Insulin-like signaling is one of the better studied portions of the overlap between metabolism and aging, but even this alone is an enormously complex system. There is much left to discover:
Evolutionarily conserved insulin/insulin-like growth factor signaling (IIS) pathway governs growth and development, metabolism, reproduction, stress response, and longevity. In Drosophila, eight insulin-like peptides (DILPs) and one insulin receptor (DInR) are found, ended by dilp genes. Temporal, spatial, and nutrient regulation of DIPLS provides potential mechanisms in modulating IIS. Compensatory transcriptional regulatory mechanisms and functional redundancy that exist among DILPs make it difficult to dissect out their individual roles.
While the brain secretes DILP2, 3, and 5, fat body produces DILP6. Identification of factors that influence dilp expression and DILP secretion has provided insight into the intricate regulatory mechanisms underlying transcriptional regulation of those genes and the activity of each peptide. Studies involving loss-of-function dilp mutations have defined the roles of DILP2 and DILP6 in carbohydrate and lipid metabolism, respectively. While DILP3 has been implicated to modulate lipid metabolism, a metabolic role for DILP5 is yet to be determined.

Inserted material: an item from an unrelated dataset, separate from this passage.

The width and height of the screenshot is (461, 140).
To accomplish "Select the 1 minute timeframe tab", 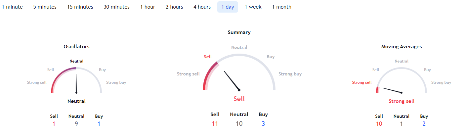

Loss of dilp2 or adult fat body specific expression of dilp6 has been shown to extend lifespan, establishing their roles in longevity regulation. The exact role of DILP3 in aging awaits further clarification. While DILP5 has been shown associated with dietary restriction (DR)-mediated lifespan extension, contradictory evidence that precludes a direct involvement of DILP5 in DR exists. This review highlights recent findings on the importance of conserved DILPs in metabolic homeostasis, DR, and aging, providing strong evidence for the use of DILPs in modeling metabolic disorders such as diabetes and hyperinsulinemia in the fly that could further our understanding of the underlying processes and identify therapeutic strategies to treat them.